*Document excerpt*:

_ _ _ _ _ _ _

Hemiparesis, a primary cause of disability in the United States, impairs motor control, weakens muscles, and causes spasticity on one side of the body. This condition affects 80% of stroke survivors, leading to reduced mobility and diminished quality of life for millions. Walking demands intricate biomechanics, and even minor strength loss on one side forces compensatory efforts from the other, increasing energy expenditure by 60% compared to healthy individuals. Consequently, affected people experience slower speeds, fatigue quicker, endure more pain, and face higher fall risks.
Innovative Hip Exoskeleton Offers Relief
Engineers at the University of Utah’s John and Marcia Price College of Engineering, collaborating with the College of Health, have developed a portable, lightweight hip exoskeleton. This 5.5-pound device, worn around the hips and strapped to the thighs, uses battery-powered motors to assist leg movement with each step, promoting a more efficient gait. Custom-tuned motor assistance on each side syncs in real time via an intelligent control system, delivering precise boosts for hip lift and push-off.
“Improving quality of life after a stroke remains one of healthcare’s greatest challenges,” stated senior author Tommaso Lenzi, associate professor in the Department of Mechanical Engineering. “Robotics now demonstrates measurable benefits in this area.”
Why Hip Assistance Beats Ankle Exoskeletons
Previous powered exoskeletons targeted foot drop and ankle propulsion issues but failed to lower walking energy costs for stroke patients. “Portable ankle exoskeletons did not reduce energy demands, prompting a new strategy,” explained lead author Kai Pruyn, a graduate student in Lenzi’s HGN Lab for Bionic Engineering. “Patients with weak ankles often overcompensate with hips, wasting energy. Our fully portable hip exoskeleton addresses this directly. Positioned near the center of mass, it achieves high power with low weight and torque needs compared to ankle versions.”

_ _ _ _ _ _ _

*Exercise details*:
Continue the article on the hip exoskeleton for stroke survivors, starting after its last paragraph.

_ _ _ _ _ _ _

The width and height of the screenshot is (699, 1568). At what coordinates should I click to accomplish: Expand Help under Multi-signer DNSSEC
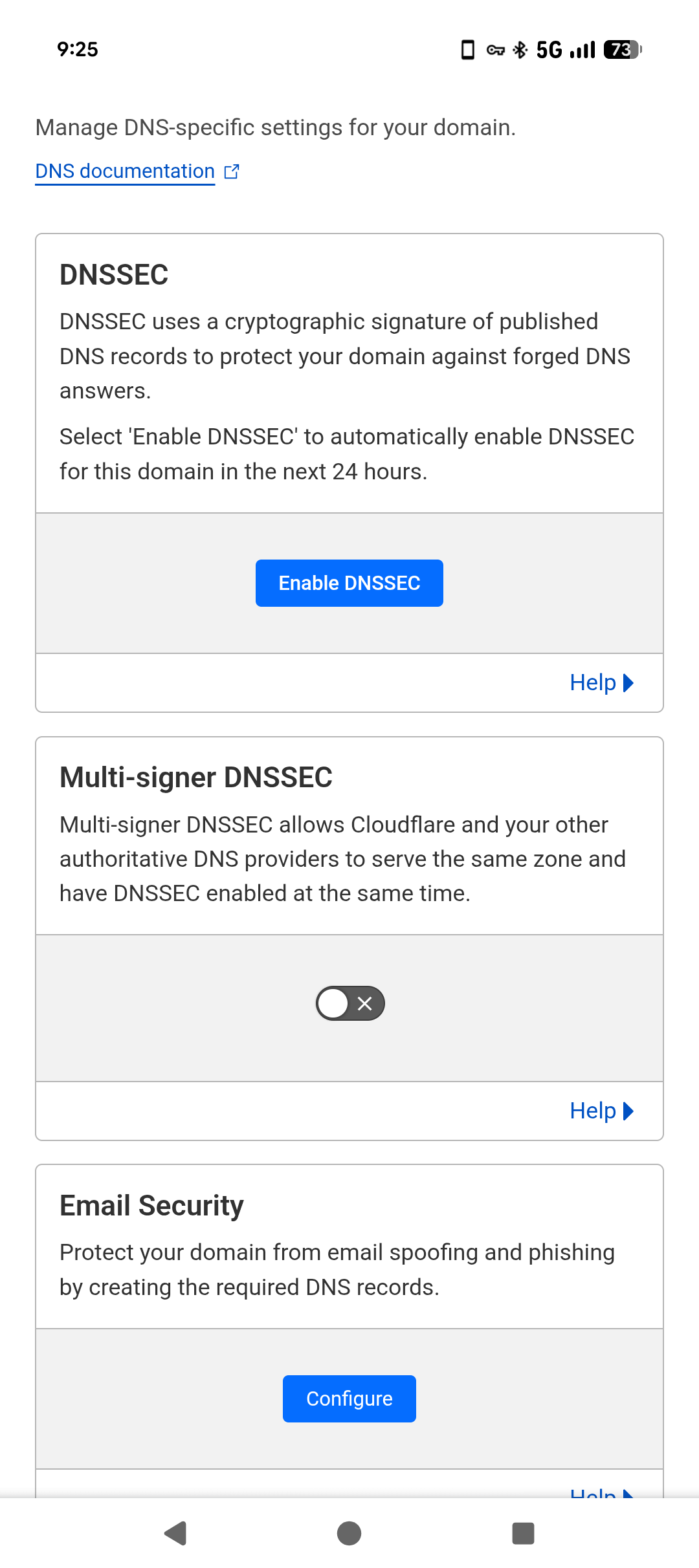point(601,1111)
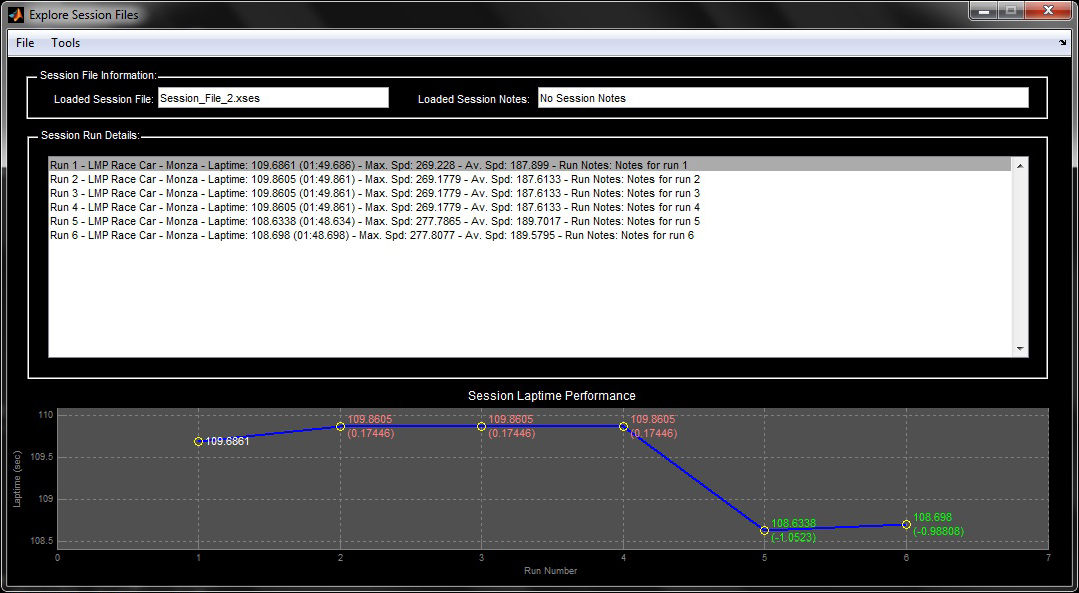This screenshot has height=593, width=1079.
Task: Select Run 2 list entry
Action: [x=374, y=179]
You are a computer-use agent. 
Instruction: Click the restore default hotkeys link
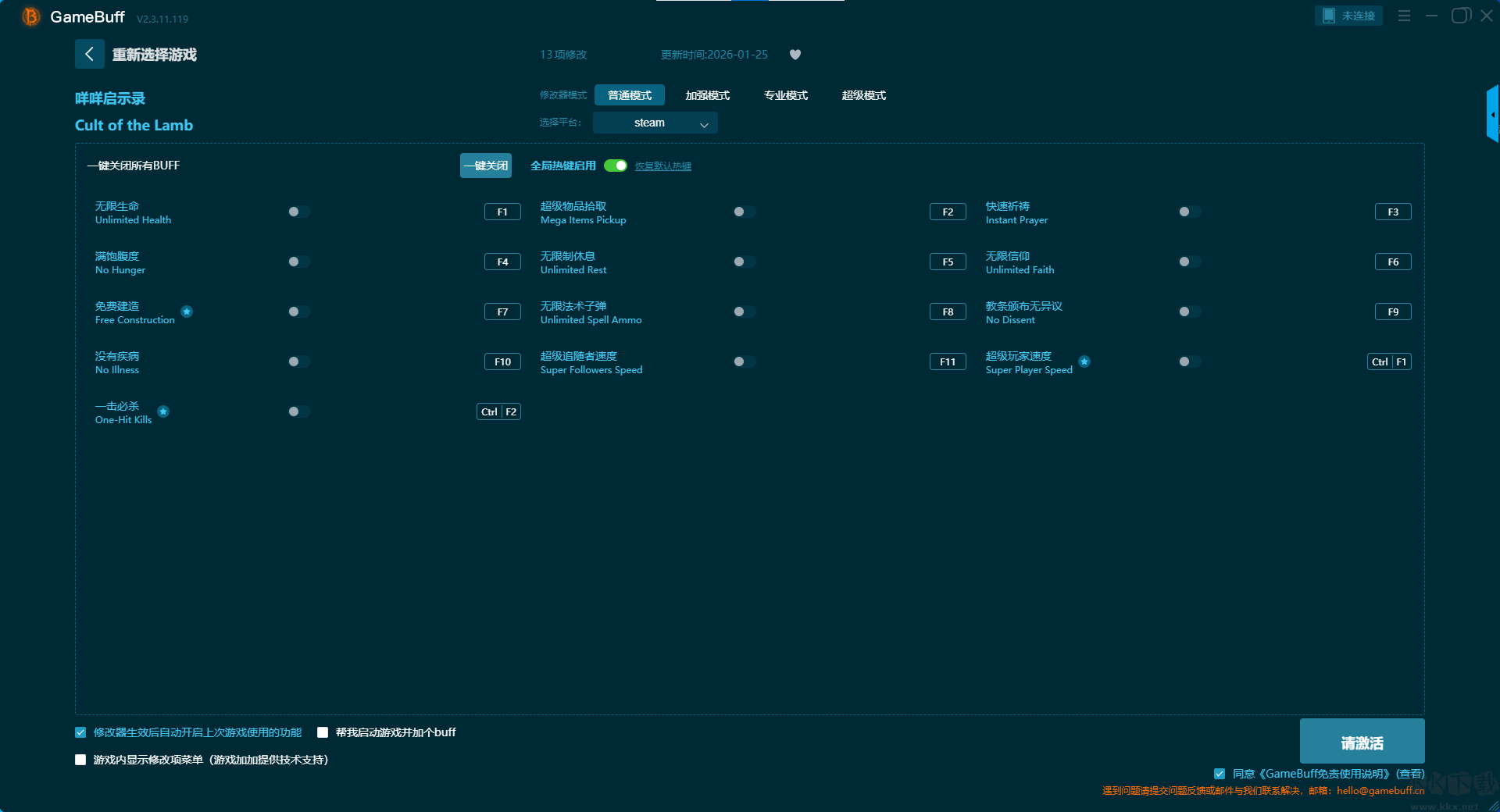click(662, 166)
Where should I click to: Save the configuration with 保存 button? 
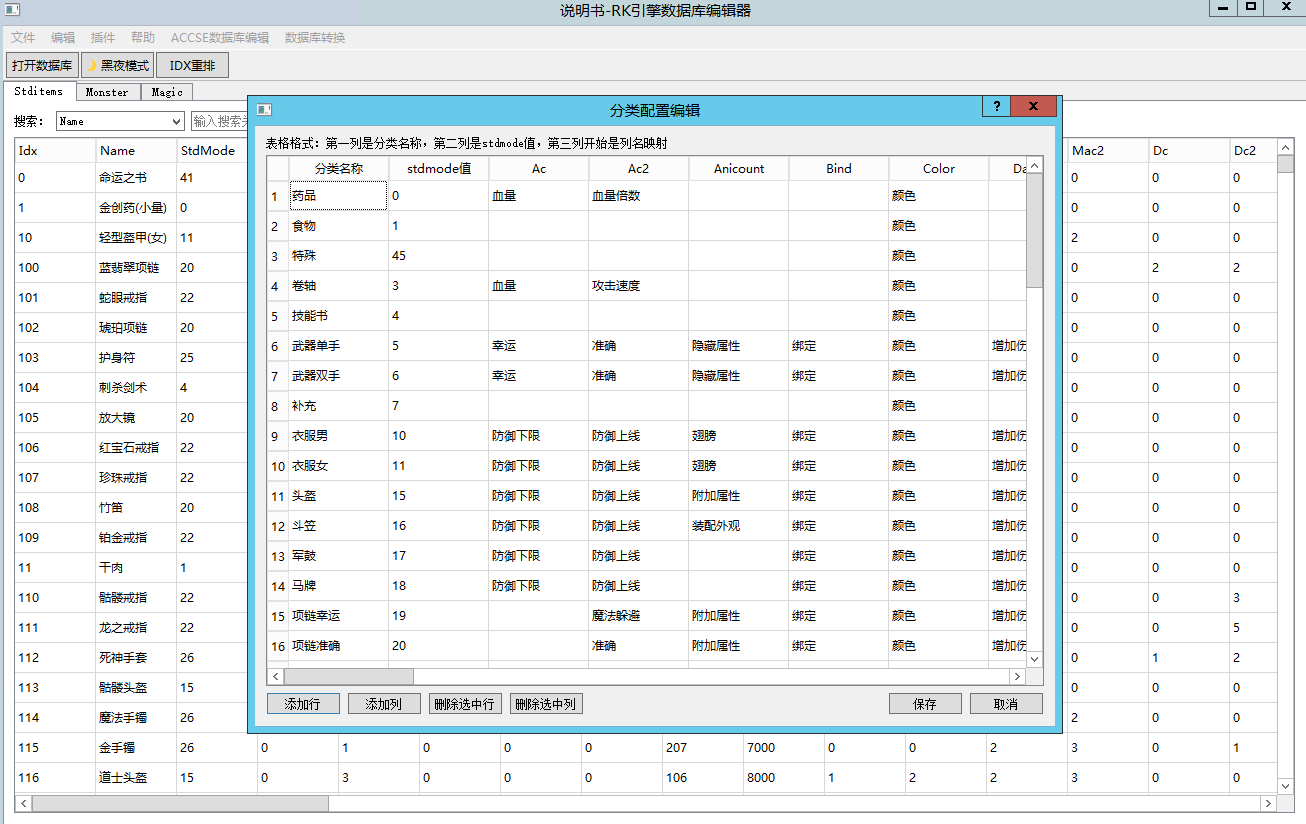925,704
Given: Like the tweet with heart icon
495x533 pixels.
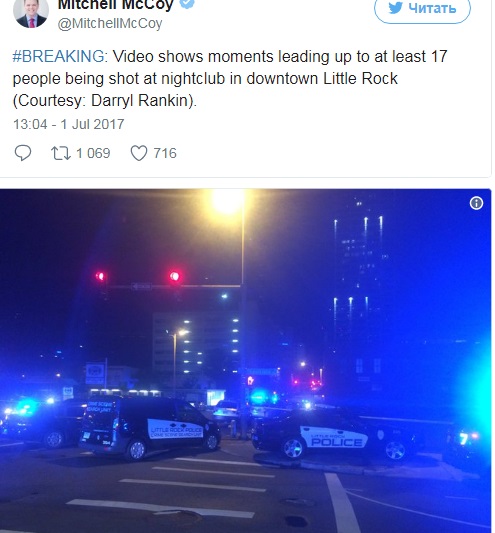Looking at the screenshot, I should (139, 153).
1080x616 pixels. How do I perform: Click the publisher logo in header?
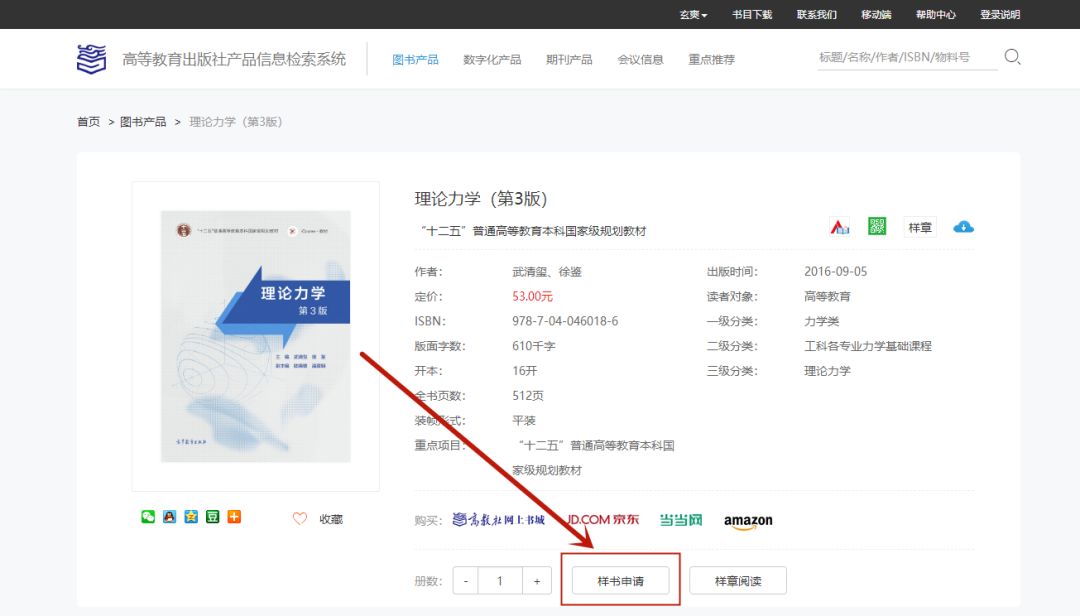92,59
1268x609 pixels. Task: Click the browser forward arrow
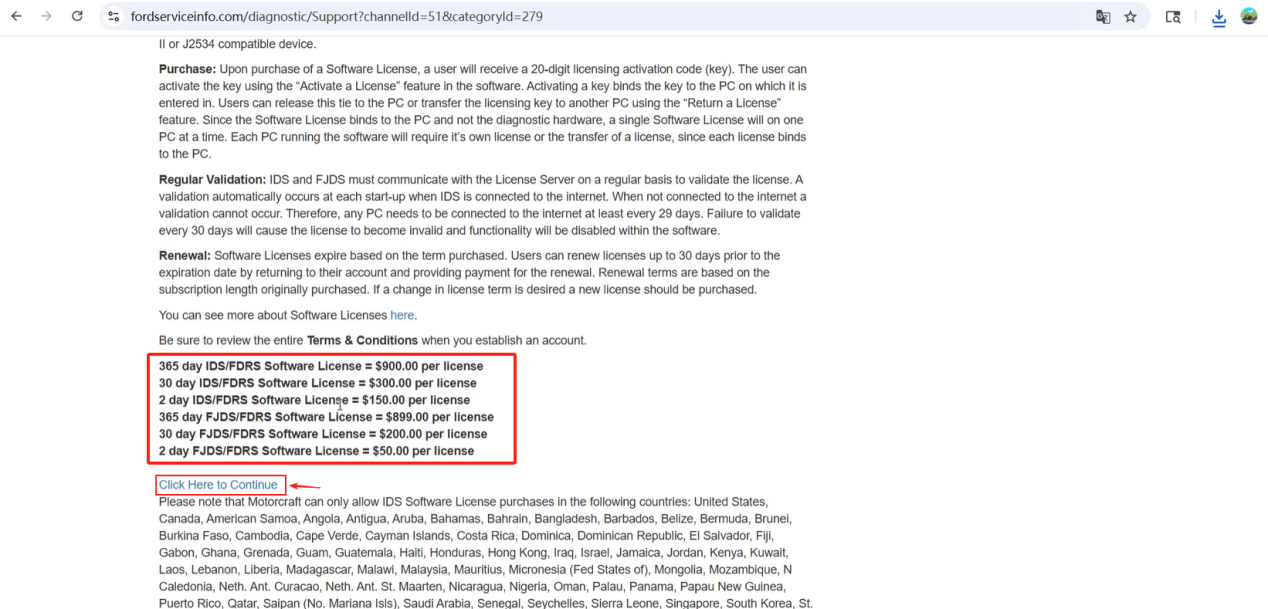click(47, 16)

_ _ _ _ _ _ _

*Response to the task*:
The lab, known for wearable robotics like the Utah Bionic Leg—named a top 2023 invention by Time magazine—is the first to prove hip exoskeletons boost efficiency in hemiparesis patients, building on prior healthy-user studies.
Study Delivers Compelling Results
Researchers analyzed gait in seven hemiparesis patients using motion-capture on an instrumented treadmill, both with and without the exoskeleton. Equipment measured caloric expenditure to compute metabolic costs. The device offloaded nearly 30% of hip joint work, slashing overall walking energy by 18%—equivalent to removing a 30-pound backpack for healthy walkers.
“For those with hemiparesis, this represents a transformative change,” noted co-author Bo Foreman, professor of Physical Therapy & Athletic Training.
Participants reported enhanced mobility. “At first, I couldn’t move my leg,” shared stroke survivor Lidia. “Now with the device, it’s much improved.” Her husband Marcellus added, “The exoskeleton handled some movement for her. The more she used it, the better she performed without it.”
Path Forward to Everyday Use
Next, the team aims to validate safety and efficacy in home and daily settings, refining mechanics and controls for diverse activities. Partnerships with prosthetics and orthotics experts will commercialize the technology.
“We strive to ensure a stroke does not limit a person’s mobility or lifestyle,” Lenzi affirmed. Findings appear in Nature Communications (DOI: 10.1038/s41467-026-69580-0).